[Stored data — start]

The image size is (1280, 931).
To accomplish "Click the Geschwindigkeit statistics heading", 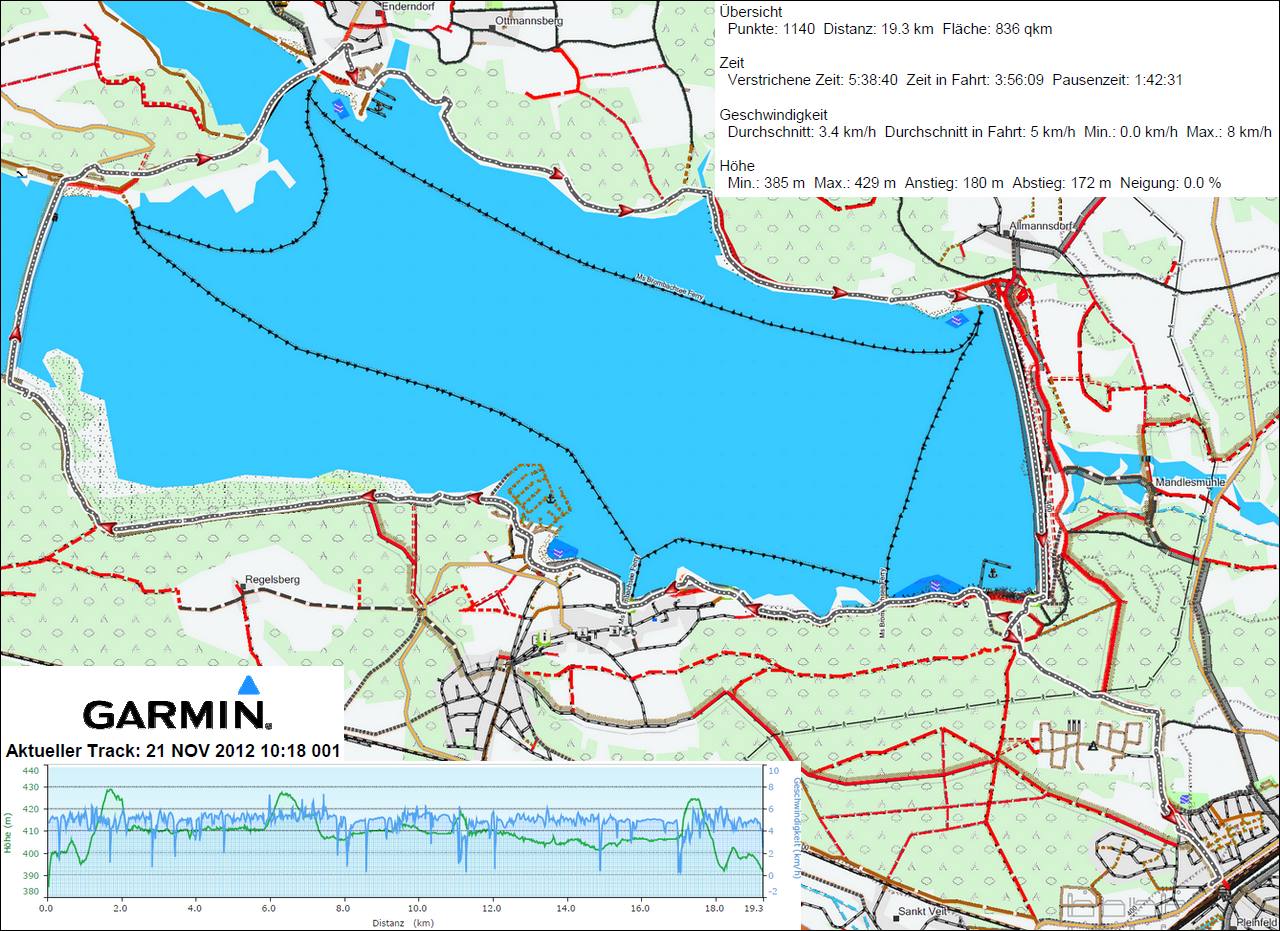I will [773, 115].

[Stored data — finish]
[Stored data — start]

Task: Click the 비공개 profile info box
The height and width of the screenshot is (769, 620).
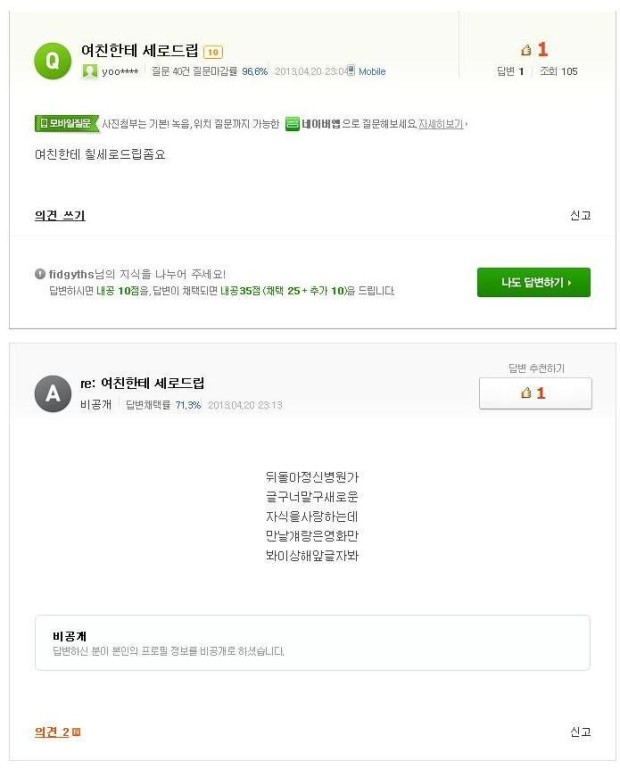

[Stored data — finish]
[Stored data — start]

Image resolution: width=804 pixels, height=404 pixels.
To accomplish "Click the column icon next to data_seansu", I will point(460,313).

[Stored data — finish]

Required action → Please state how many lines of the entries above include the string "height", giving the number and nothing more.

Task solution → 2